● **TEXT SHOWN**
____

Personal information
- Full name: Adam James Smith
- Date of birth: 29 April 1991 (age 35)
- Place of birth: Leytonstone, London, England
- Height: 5 ft 11 in (1.80 m)
- Position: Full-back

Team information
- Current team: Bournemouth
- Number: 15

Youth career
- 2007–2009: Tottenham Hotspur

Senior career*
- Years: Team / Apps / (Gls)
- 2009–2014: Tottenham Hotspur / 1 / (0)
- 2009: → Wycombe Wanderers (loan) / 3 / (0)
- 2009–2010: → Torquay United (loan) / 16 / (0)
- 2010–2011: → Bournemouth (loan) / 38 / (1)
- 2011–2012: → Milton Keynes Dons (loan) / 17 / (2)
- 2012: → Leeds United (loan) / 3 / (0)
- 2012–2013: → Millwall (loan) / 25 / (1)
- 2013: → Derby County (loan) / 8 / (0)
- 2014–: Bournemouth / 350 / (5)

International career
- 2006–2007: England U16 / 3 / (0)
- 2006–2008: England U17 / 3 / (0)
- 2009: England U19 / 1 / (0)
- 2011: England U20 / 5 / (0)
- 2011–2013: England U21 / 11 / (0)

= Adam Smith (footballer, born 1991) =

English footballer

Adam James Smith (born 29 April 1991) is an English professional footballer who plays as a full-back for and captains club Bournemouth. He has also represented England at under-21 level.

==Club career==
===Tottenham Hotspur and loan moves===
Smith is a product of the Tottenham Hotspur youth academy.

In August 2009, Smith joined Wycombe Wanderers on a short-term loan as cover for two injured right backs, making his Football League debut away against Charlton Athletic on 8 August 2009. After a short loan spell at Wycombe Wanderers, which ended on 5 September 2009, he was selected to represent the England Under 19s in the 2010 European qualifications in Slovenia. Smith made his England debut and played 90 minutes in the final group game against Slovakia, which England won 2–0.

In November 2009, Smith joined League Two outfit Torquay United on loan until January 2010.

On 23 September 2010, Smith joined Bournemouth on a month loan deal. He started his spell against Carlisle United in a game in which he won a sixty-fourth-minute penalty, which new teammate Michael Symes scored. The game finished 2–0 to Bournemouth and left them third in the table.

____

● **DATA UNDER STUDY**
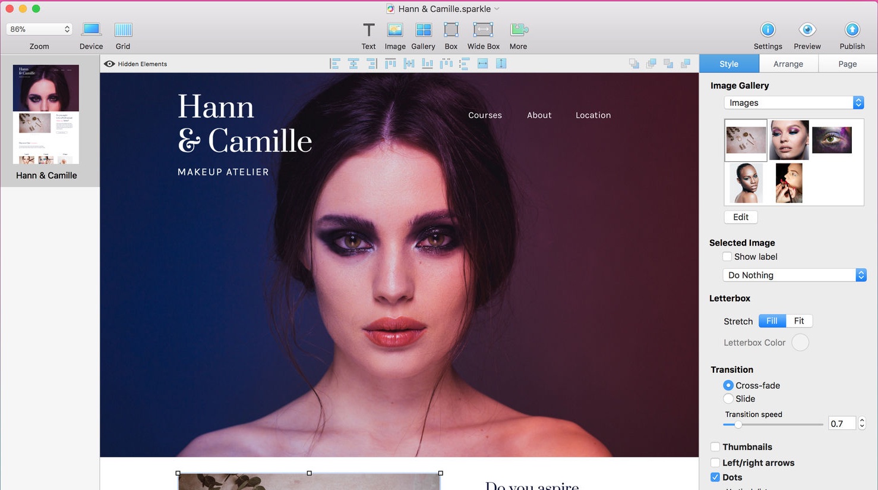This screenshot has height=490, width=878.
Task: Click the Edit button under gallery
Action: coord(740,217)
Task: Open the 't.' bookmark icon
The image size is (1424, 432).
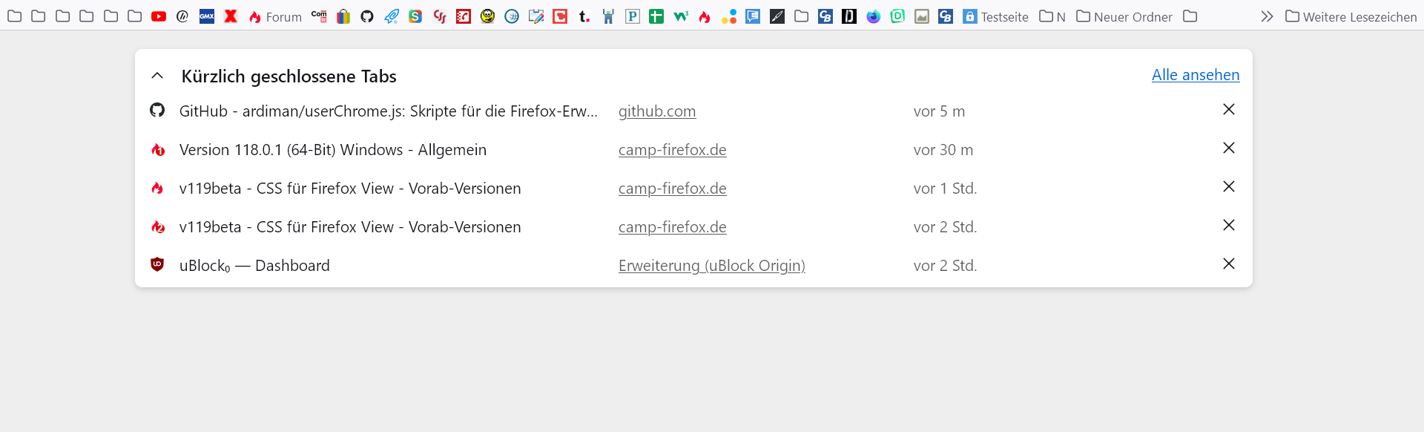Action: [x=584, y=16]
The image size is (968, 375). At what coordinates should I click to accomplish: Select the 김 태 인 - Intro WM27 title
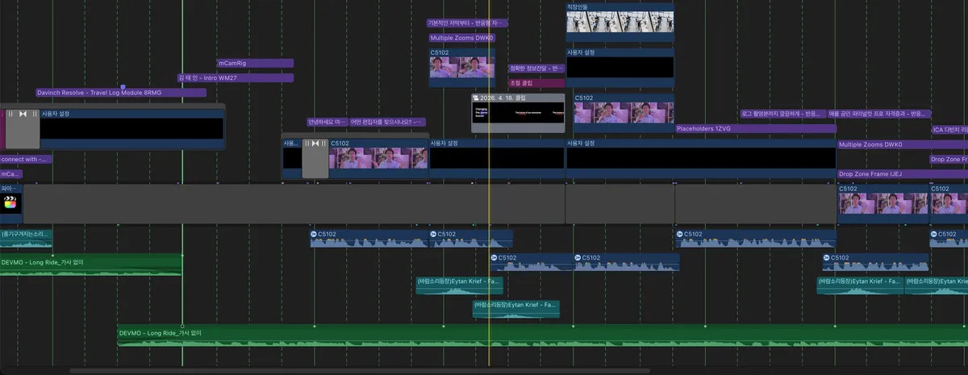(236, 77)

____

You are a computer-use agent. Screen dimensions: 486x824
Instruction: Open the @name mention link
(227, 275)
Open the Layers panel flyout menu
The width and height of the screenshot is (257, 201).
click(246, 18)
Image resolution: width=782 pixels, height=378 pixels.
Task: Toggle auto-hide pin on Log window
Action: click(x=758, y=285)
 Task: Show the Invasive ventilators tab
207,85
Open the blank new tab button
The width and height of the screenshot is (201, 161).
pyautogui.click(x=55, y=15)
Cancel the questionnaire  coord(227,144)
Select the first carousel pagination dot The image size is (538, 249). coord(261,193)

____

● **ACTIVITY**
Summarize the profile of footballer Adam Smith in two sentences.

● **SOLUTION TO THE PROBLEM**
Adam James Smith, born 29 April 1991, is an English professional footballer who plays as a full-back for Bournemouth, captains the club, and has represented England at under-21 level. A product of the Tottenham Hotspur youth academy, he went on loan to Wycombe Wanderers, where he made his Football League debut in August 2009, then to Torquay United, and then to Bournemouth, which he joined on a month loan deal on 23 September 2010.